▶ [Stored rows]
'''

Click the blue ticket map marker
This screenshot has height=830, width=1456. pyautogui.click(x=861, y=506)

'''
'''

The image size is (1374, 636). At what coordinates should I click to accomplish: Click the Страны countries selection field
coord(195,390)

'''
'''

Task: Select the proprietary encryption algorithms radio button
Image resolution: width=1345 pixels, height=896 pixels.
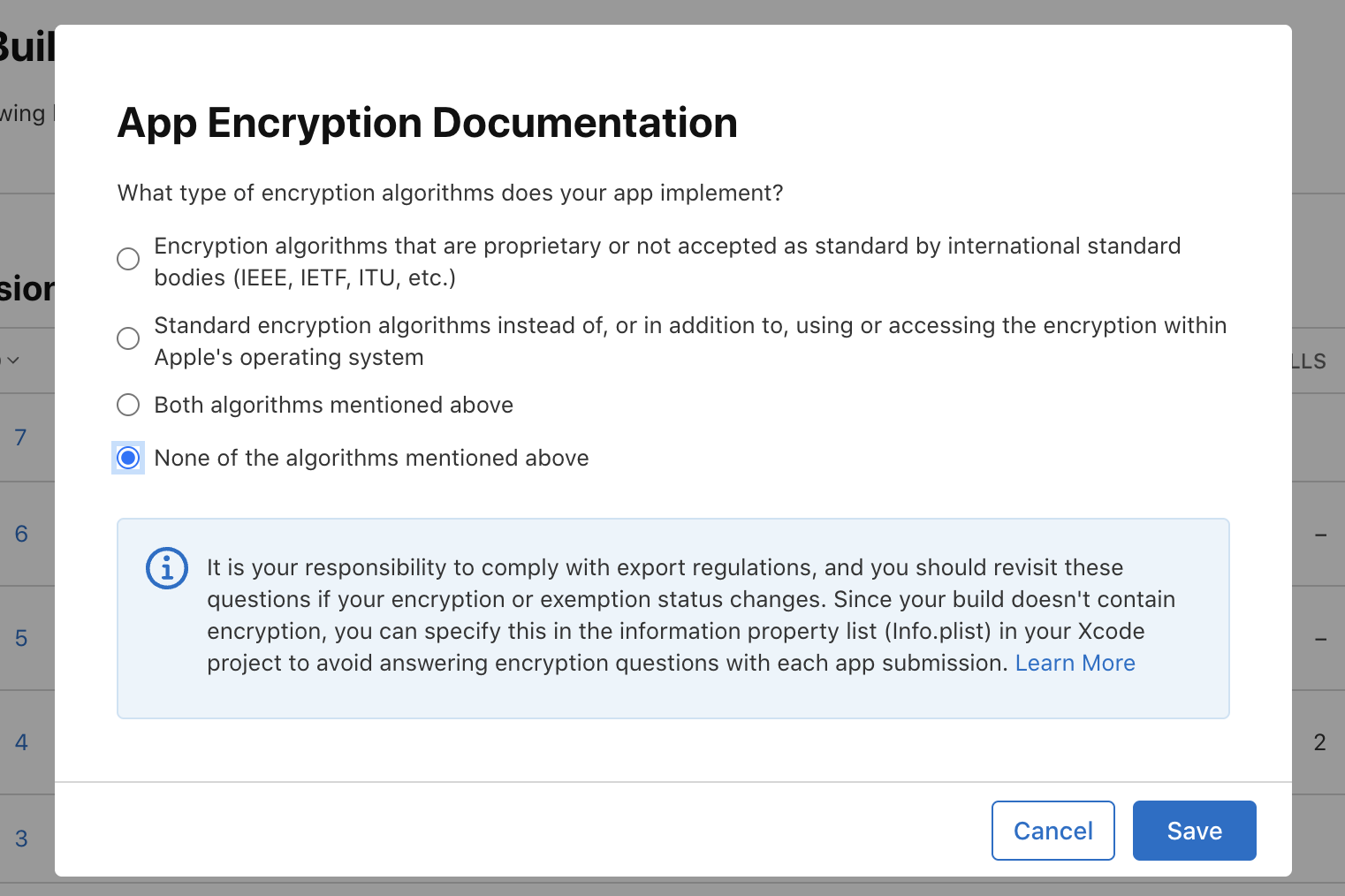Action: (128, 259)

'''

▶ [Exercise goal] Reproduce everything from the line containing "Task: Select the" down to the line containing "Action: (128, 259)", with each coordinate in the answer shifted up by 80. Leave the picture out.

▶ [Answer for this exercise]
Task: Select the proprietary encryption algorithms radio button
Image resolution: width=1345 pixels, height=896 pixels.
Action: (208, 339)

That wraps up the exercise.